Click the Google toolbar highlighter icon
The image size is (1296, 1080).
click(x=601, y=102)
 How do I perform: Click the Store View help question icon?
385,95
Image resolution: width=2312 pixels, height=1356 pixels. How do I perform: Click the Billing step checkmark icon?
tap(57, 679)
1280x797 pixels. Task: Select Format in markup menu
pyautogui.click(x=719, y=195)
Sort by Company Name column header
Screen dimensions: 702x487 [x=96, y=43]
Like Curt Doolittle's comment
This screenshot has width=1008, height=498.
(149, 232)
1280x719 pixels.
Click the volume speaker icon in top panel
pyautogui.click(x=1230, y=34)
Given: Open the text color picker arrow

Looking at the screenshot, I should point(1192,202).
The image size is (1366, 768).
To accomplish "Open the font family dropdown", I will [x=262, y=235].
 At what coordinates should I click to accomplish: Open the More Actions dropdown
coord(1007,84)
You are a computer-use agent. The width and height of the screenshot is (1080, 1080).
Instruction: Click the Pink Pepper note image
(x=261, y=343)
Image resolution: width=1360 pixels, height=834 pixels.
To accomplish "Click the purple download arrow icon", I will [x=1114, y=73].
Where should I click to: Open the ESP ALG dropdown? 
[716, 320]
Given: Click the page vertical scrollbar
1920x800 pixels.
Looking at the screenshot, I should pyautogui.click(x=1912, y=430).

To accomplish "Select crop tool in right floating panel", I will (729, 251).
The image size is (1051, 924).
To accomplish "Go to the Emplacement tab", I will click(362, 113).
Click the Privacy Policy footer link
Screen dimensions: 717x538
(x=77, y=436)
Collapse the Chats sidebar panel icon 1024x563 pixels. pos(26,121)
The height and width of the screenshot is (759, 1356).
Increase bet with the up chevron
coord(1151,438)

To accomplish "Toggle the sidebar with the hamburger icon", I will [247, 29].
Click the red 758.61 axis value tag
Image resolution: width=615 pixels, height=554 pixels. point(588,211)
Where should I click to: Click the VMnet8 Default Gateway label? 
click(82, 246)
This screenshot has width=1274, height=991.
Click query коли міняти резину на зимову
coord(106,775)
- - -
_Exercise requirements:_ Character for character, reproduce all of the lines above.

_The completed task:_
Click the Google toolbar highlighter icon
The image size is (1296, 1080).
click(x=601, y=102)
 How do I perform: Click the Store View help question icon?
385,95
Image resolution: width=2312 pixels, height=1356 pixels. How do I perform: Click the Billing step checkmark icon?
tap(57, 679)
1280x797 pixels. Task: Select Format in markup menu
pyautogui.click(x=719, y=195)
Sort by Company Name column header
Screen dimensions: 702x487 [x=96, y=43]
Like Curt Doolittle's comment
This screenshot has width=1008, height=498.
(149, 232)
1280x719 pixels.
Click the volume speaker icon in top panel
pyautogui.click(x=1230, y=34)
Given: Open the text color picker arrow

Looking at the screenshot, I should point(1192,202).
The image size is (1366, 768).
To accomplish "Open the font family dropdown", I will [x=262, y=235].
 At what coordinates should I click to accomplish: Open the More Actions dropdown
coord(1007,84)
You are a computer-use agent. The width and height of the screenshot is (1080, 1080).
Instruction: Click the Pink Pepper note image
(x=261, y=343)
Image resolution: width=1360 pixels, height=834 pixels.
To accomplish "Click the purple download arrow icon", I will [x=1114, y=73].
Where should I click to: Open the ESP ALG dropdown? 
[716, 320]
Given: Click the page vertical scrollbar
1920x800 pixels.
Looking at the screenshot, I should pyautogui.click(x=1912, y=430).

To accomplish "Select crop tool in right floating panel", I will (729, 251).
The image size is (1051, 924).
To accomplish "Go to the Emplacement tab", I will click(362, 113).
Click the Privacy Policy footer link
Screen dimensions: 717x538
(x=77, y=436)
Collapse the Chats sidebar panel icon 1024x563 pixels. pos(26,121)
The height and width of the screenshot is (759, 1356).
Increase bet with the up chevron
coord(1151,438)

To accomplish "Toggle the sidebar with the hamburger icon", I will [247, 29].
Click the red 758.61 axis value tag
Image resolution: width=615 pixels, height=554 pixels. point(588,211)
Where should I click to: Click the VMnet8 Default Gateway label? 
click(82, 246)
This screenshot has width=1274, height=991.
Click query коли міняти резину на зимову
coord(106,775)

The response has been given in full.